● DIRECTIONS FOR THIS TASK:
No pictures go in the copy; retype exactly the lines from the one with "Click the バージョン：2 version text" through the last line of the records.

● EXERCISE DATA:
%%

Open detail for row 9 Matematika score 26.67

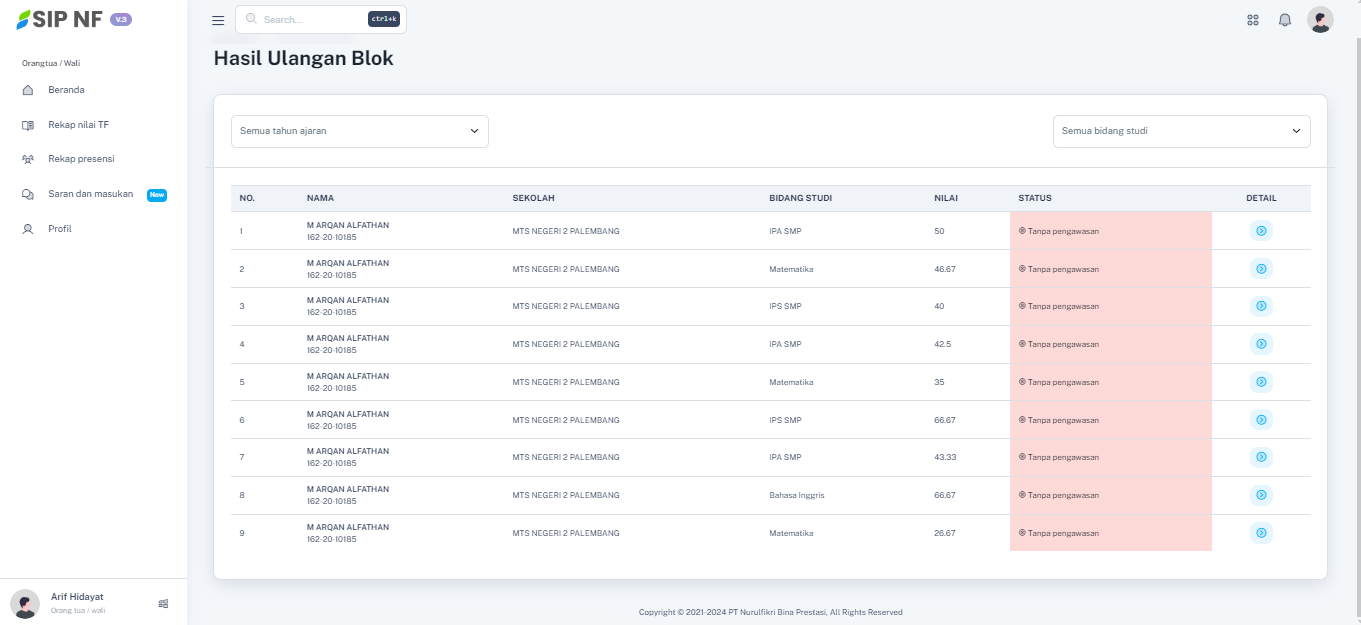click(1261, 533)
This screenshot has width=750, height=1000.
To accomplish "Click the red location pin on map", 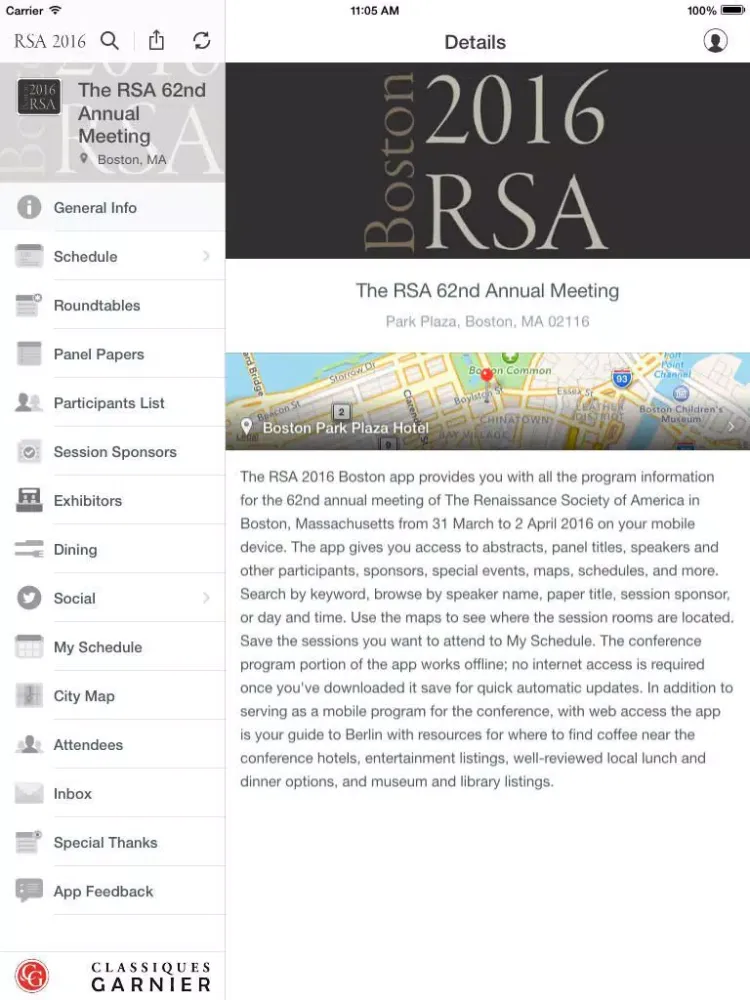I will (487, 376).
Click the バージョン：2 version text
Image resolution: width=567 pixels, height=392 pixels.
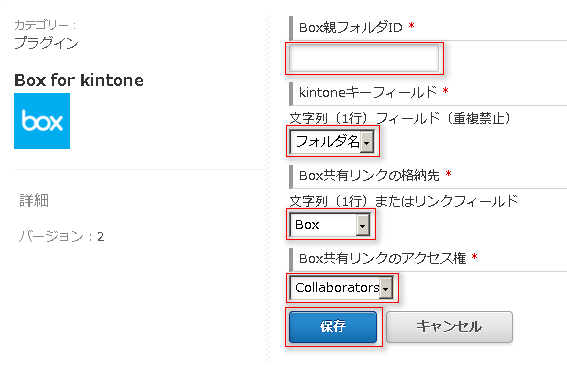pos(61,237)
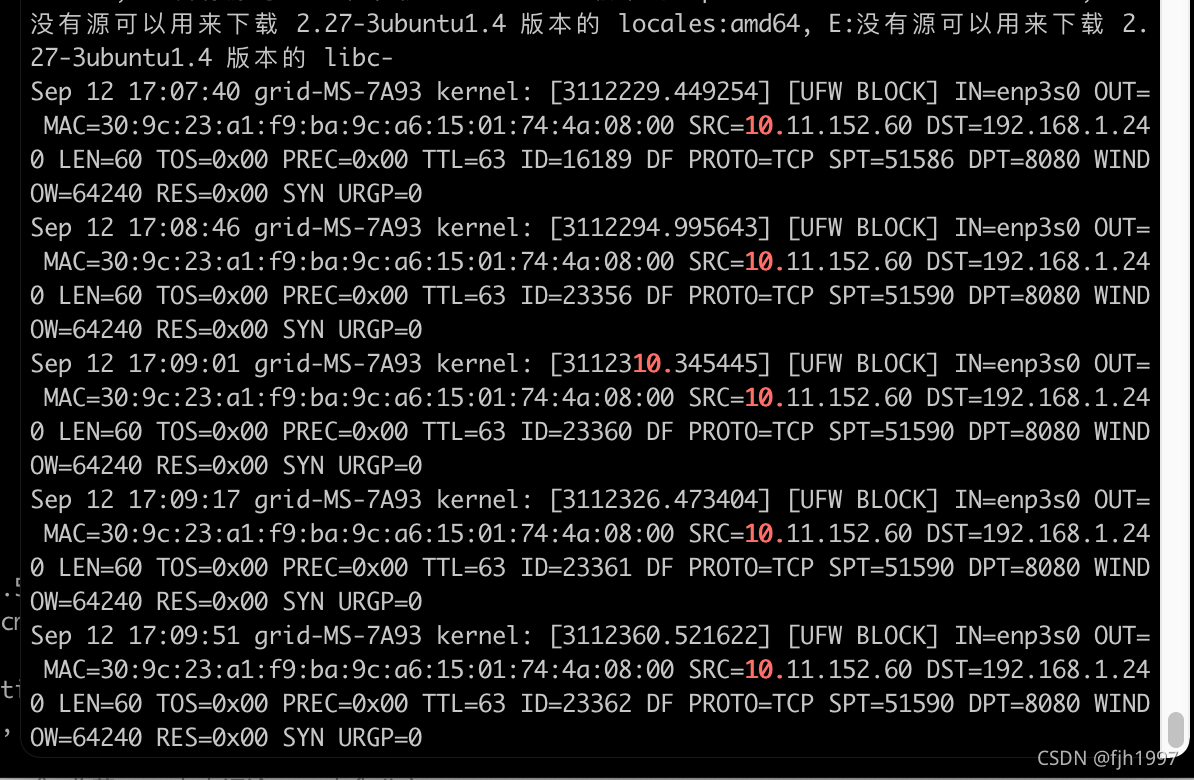Click kernel time value [3112229.449254]

tap(660, 92)
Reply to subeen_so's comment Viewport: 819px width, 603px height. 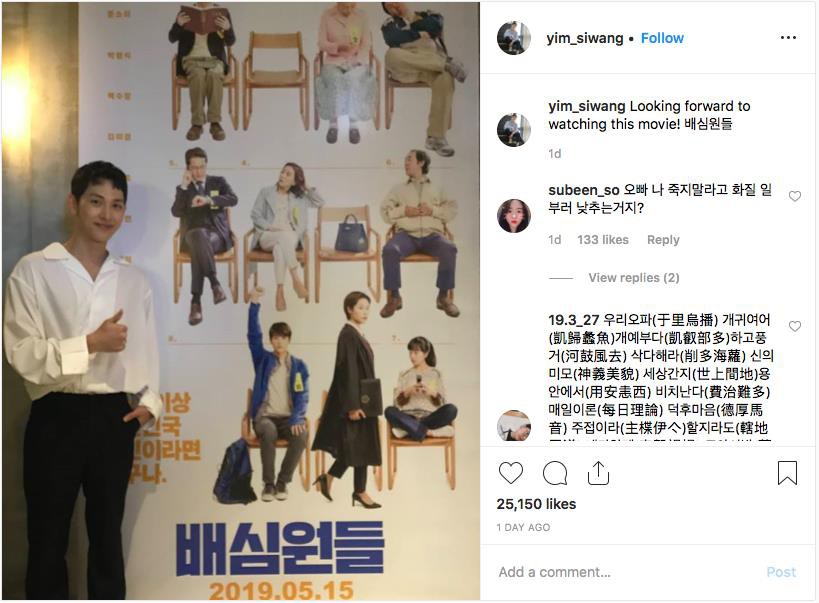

%%

● REPLY:
Click the バージョン：2 version text
Image resolution: width=567 pixels, height=392 pixels.
pos(61,237)
Click kernel time value [3112229.449254]

tap(660, 92)
Reply to subeen_so's comment Viewport: 819px width, 603px height. 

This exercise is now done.